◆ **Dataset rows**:
#####

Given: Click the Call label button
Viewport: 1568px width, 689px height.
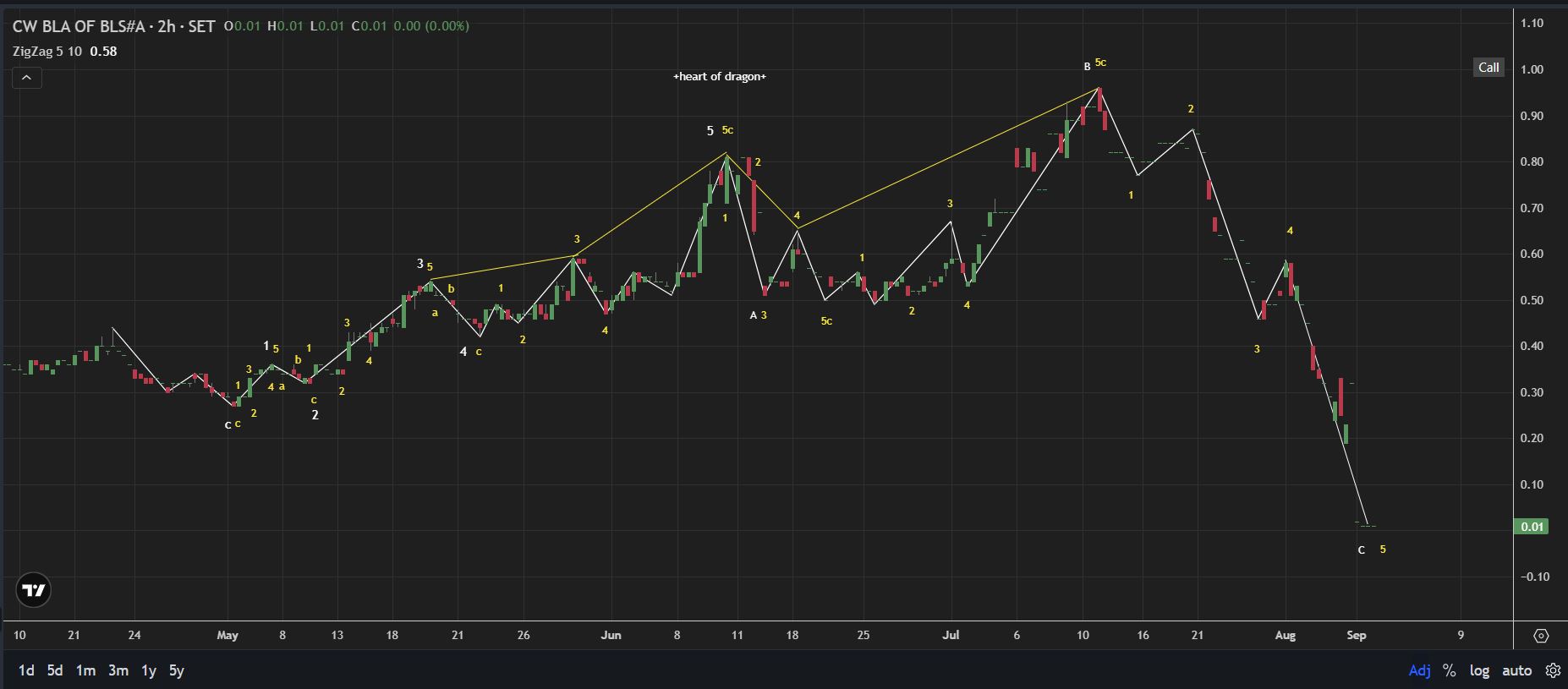Looking at the screenshot, I should [1489, 68].
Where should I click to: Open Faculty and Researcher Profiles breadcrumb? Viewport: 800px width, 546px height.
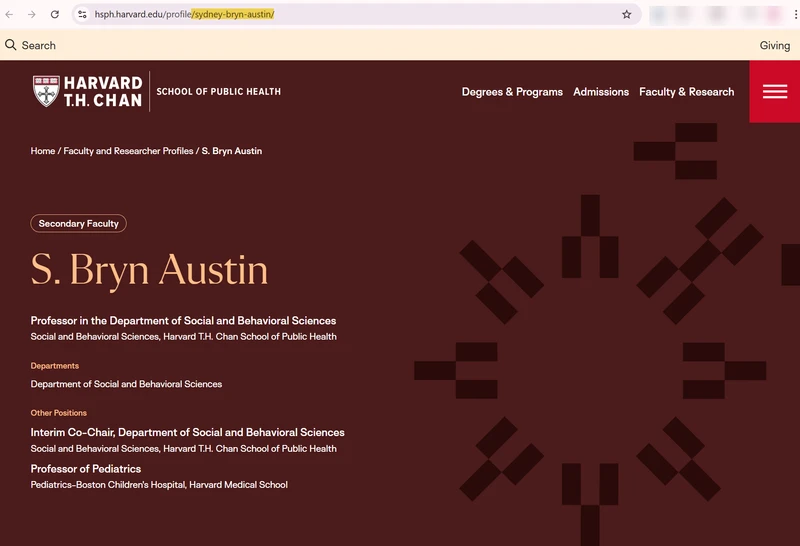(129, 151)
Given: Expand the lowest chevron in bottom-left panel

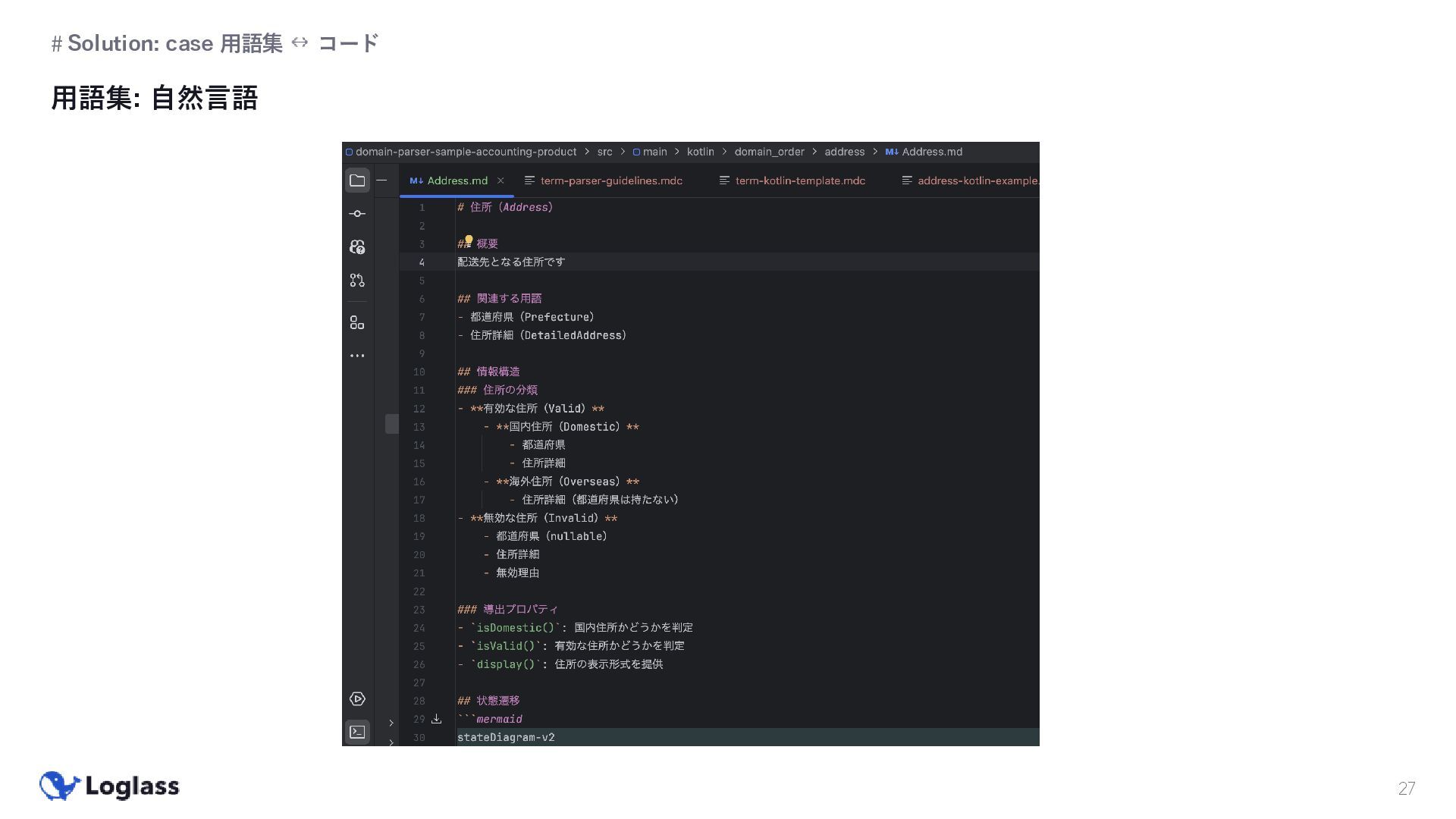Looking at the screenshot, I should (x=391, y=742).
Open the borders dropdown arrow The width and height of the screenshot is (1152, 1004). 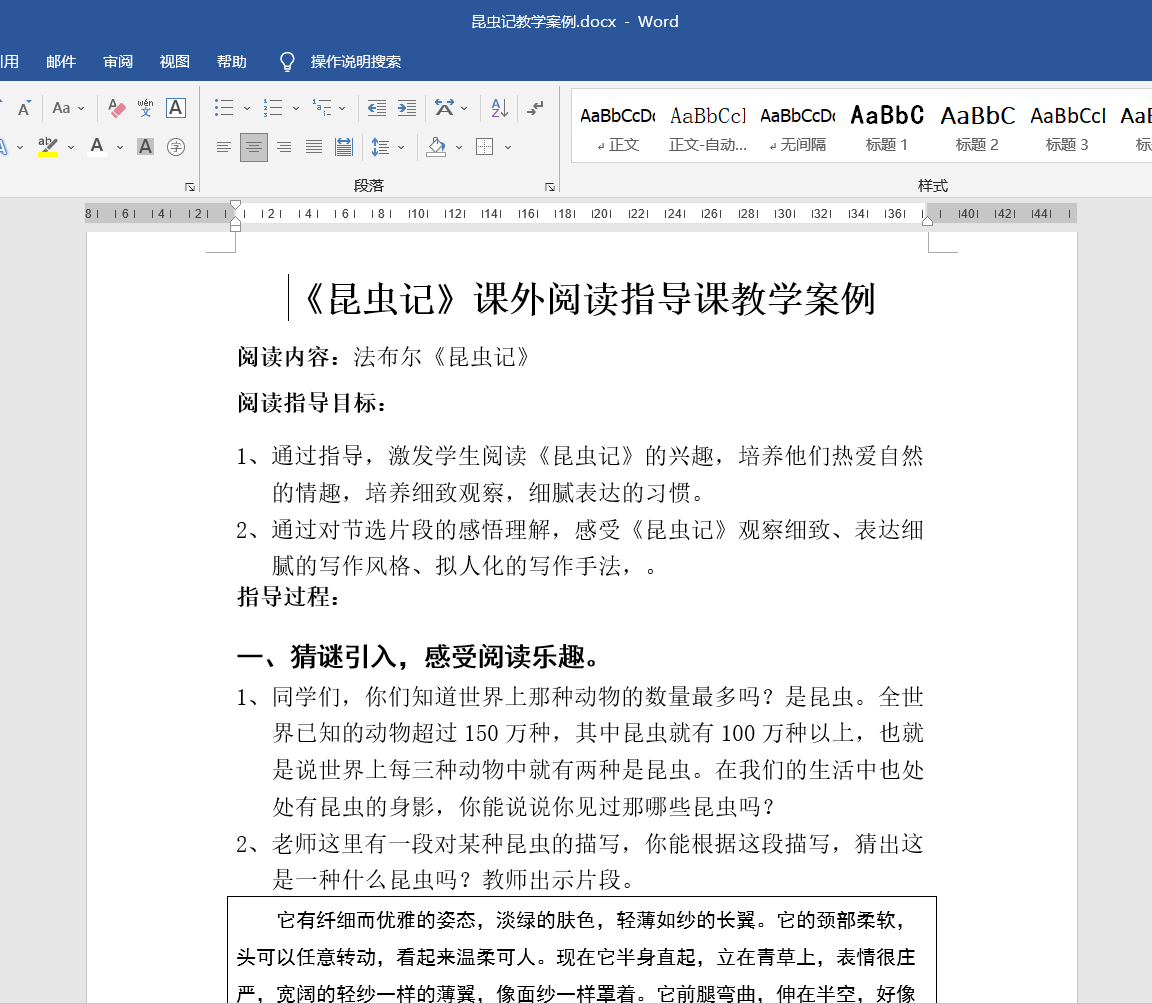(x=508, y=147)
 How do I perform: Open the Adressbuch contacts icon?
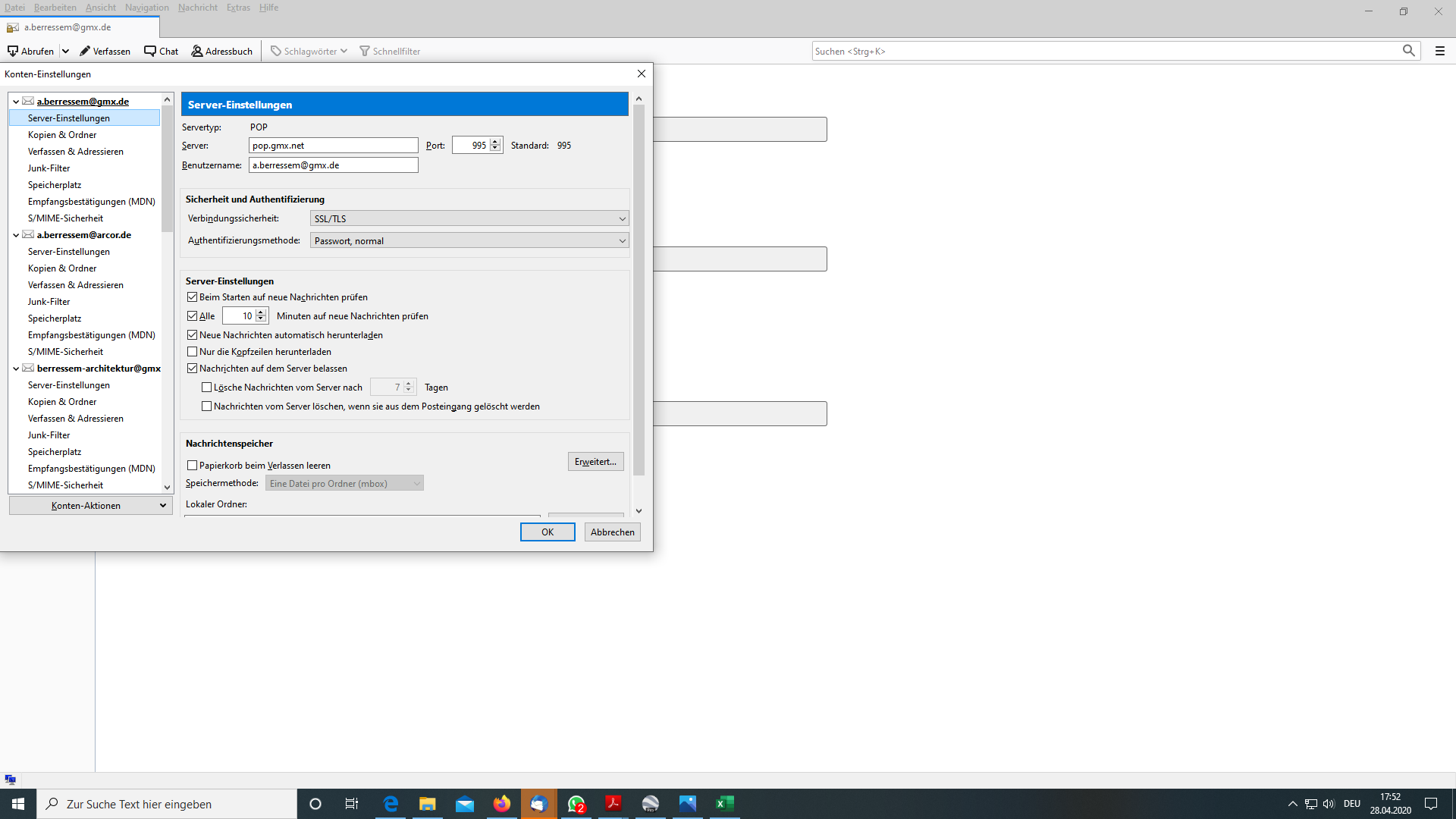click(197, 51)
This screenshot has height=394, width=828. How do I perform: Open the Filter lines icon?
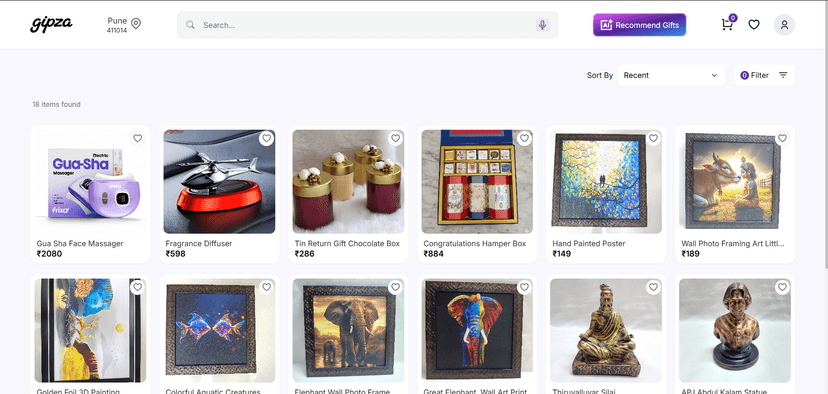pyautogui.click(x=783, y=76)
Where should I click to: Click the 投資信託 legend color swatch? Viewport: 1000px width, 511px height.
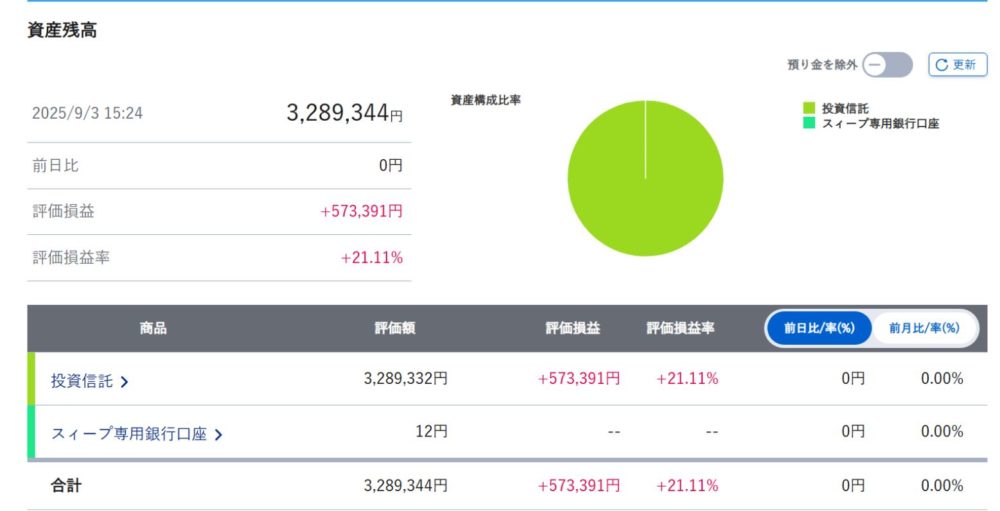(x=809, y=108)
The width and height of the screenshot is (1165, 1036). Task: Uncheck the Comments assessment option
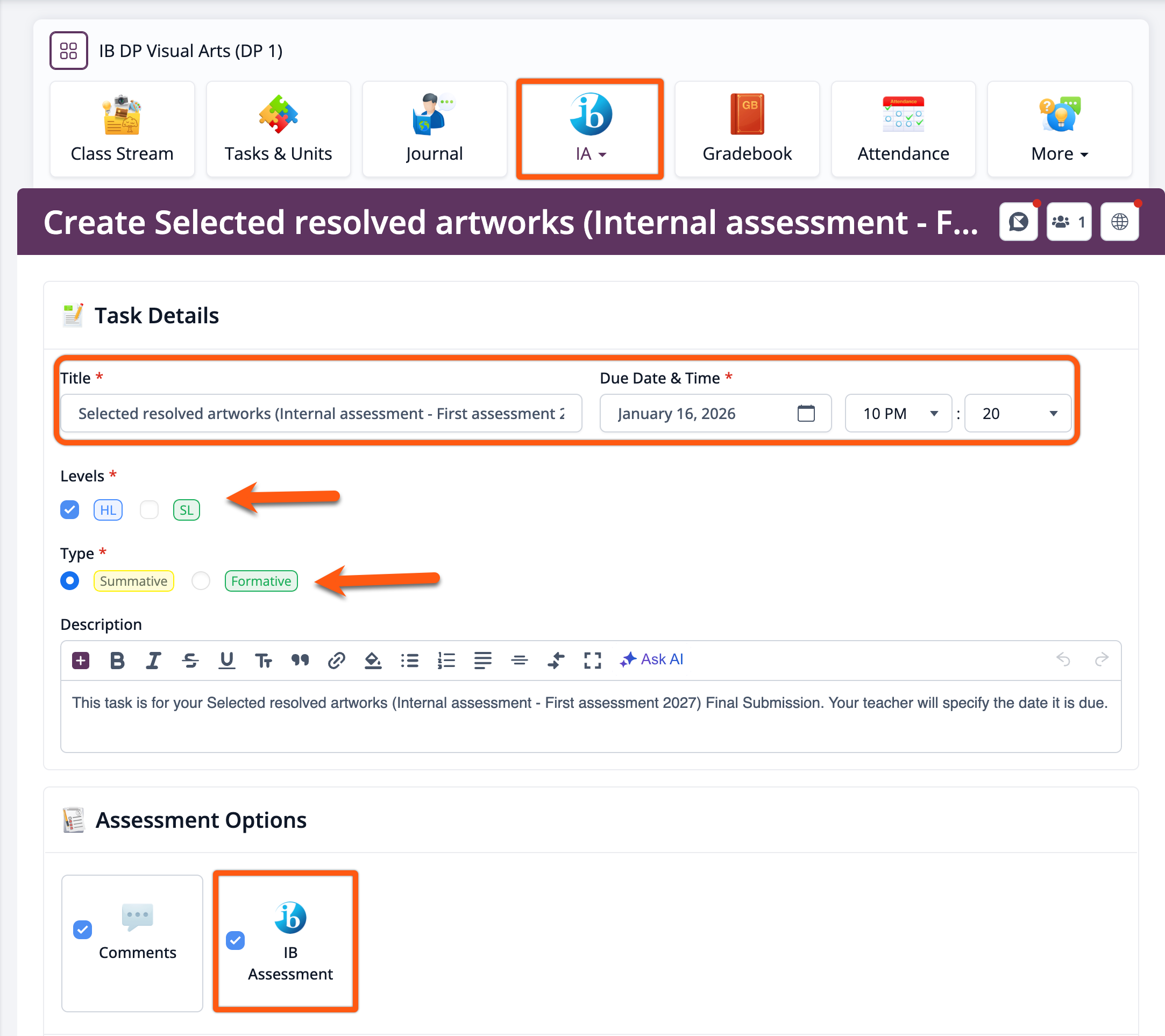[x=83, y=929]
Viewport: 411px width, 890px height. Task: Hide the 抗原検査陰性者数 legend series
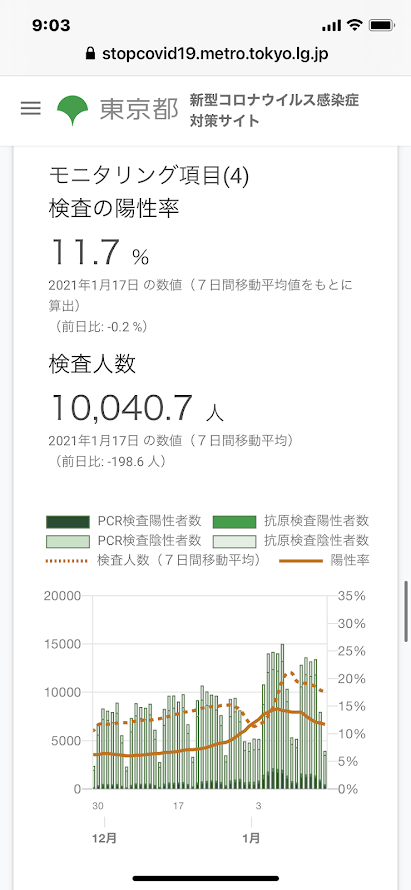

#####

◆ **THE PROBLEM**: Can you recast the rows, starting at the line that contains "This screenshot has" and ending at the last of the rows, as a JSON list of strings with one string per line, blank lines left out and the pictures omitted?

◆ **SOLUTION TO THIS EXERCISE**:
[
  "This screenshot has height=394, width=828. How do I perform: Open the Filter lines icon?",
  "pyautogui.click(x=783, y=76)",
  "Where should I click to: Click the 投資信託 legend color swatch? Viewport: 1000px width, 511px height.",
  "(x=809, y=108)",
  "The width and height of the screenshot is (1165, 1036). Task: Uncheck the Comments assessment option",
  "[x=83, y=929]",
  "Viewport: 411px width, 890px height. Task: Hide the 抗原検査陰性者数 legend series"
]